** Available records **

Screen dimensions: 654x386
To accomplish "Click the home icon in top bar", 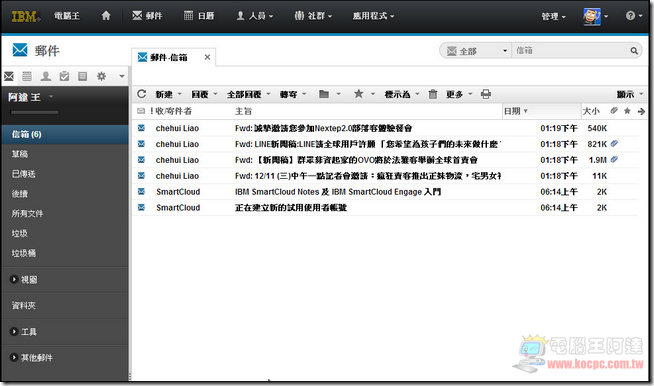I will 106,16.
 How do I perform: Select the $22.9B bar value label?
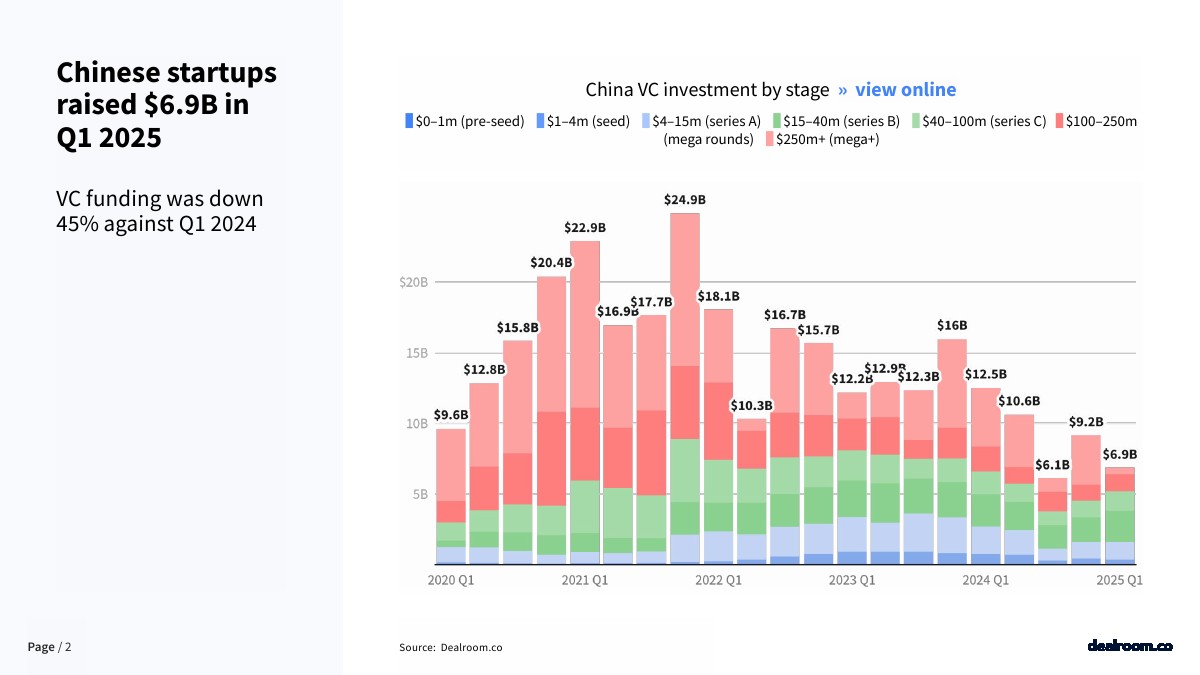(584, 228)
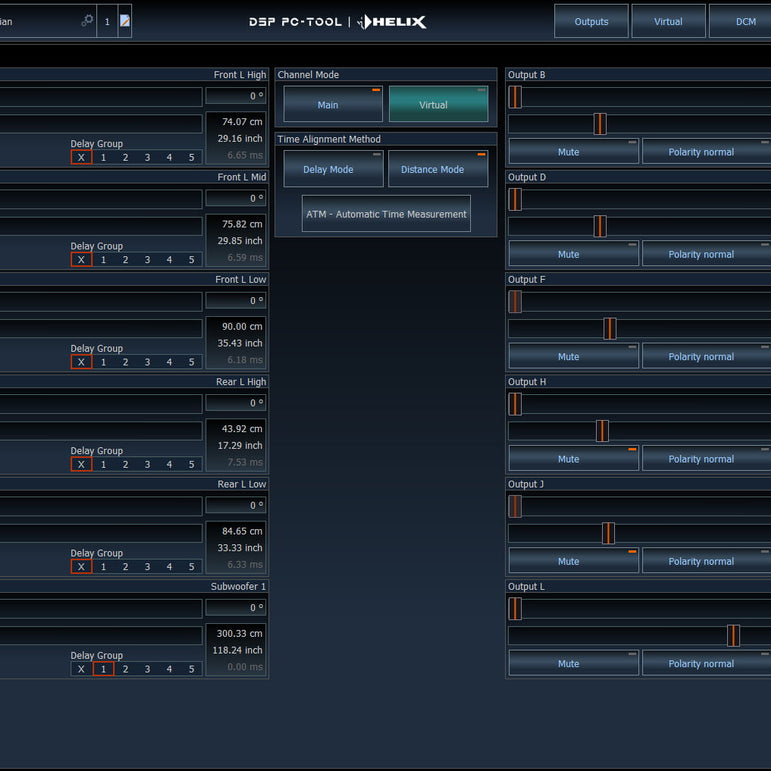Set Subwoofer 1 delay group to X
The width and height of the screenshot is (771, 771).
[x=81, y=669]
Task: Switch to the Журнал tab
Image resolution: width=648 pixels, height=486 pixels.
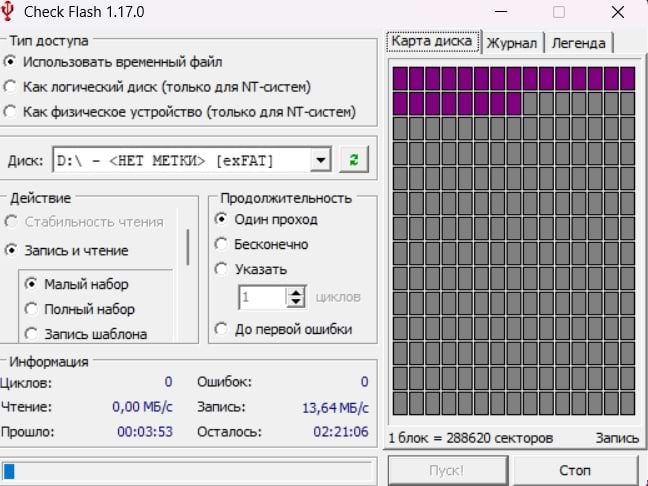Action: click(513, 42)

* * *

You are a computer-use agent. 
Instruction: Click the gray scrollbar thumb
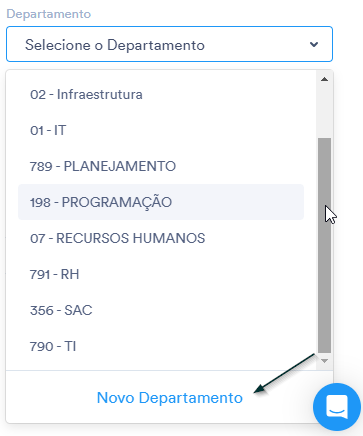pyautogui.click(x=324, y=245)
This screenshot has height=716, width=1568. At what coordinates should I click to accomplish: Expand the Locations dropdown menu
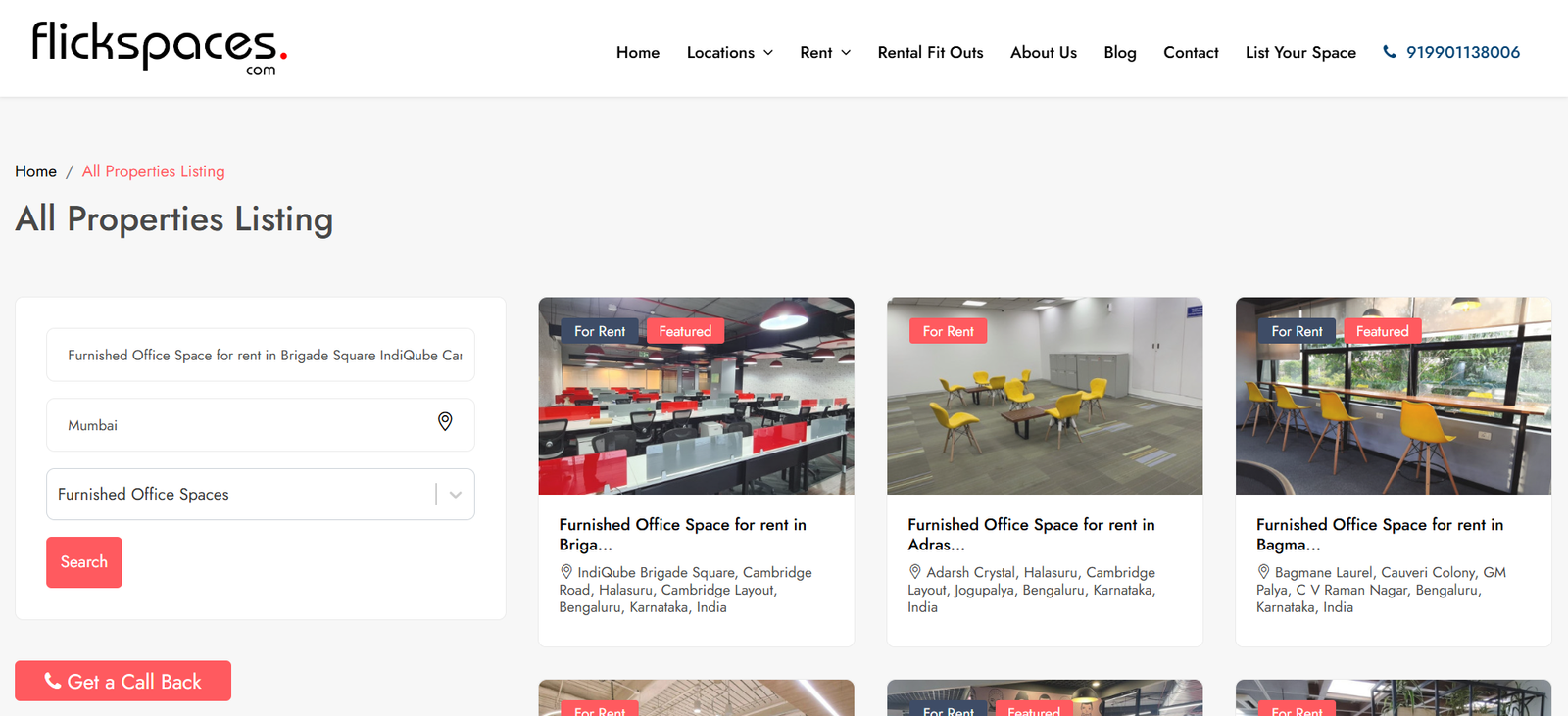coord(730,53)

==

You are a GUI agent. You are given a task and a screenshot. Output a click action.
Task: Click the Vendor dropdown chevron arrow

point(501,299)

** Assignment **
The lines above that hold "agent" are the result; show every one of them.

** Task output **
You are a computer-use agent. 
You are a GUI agent. You are given a task and a screenshot. Output a click action.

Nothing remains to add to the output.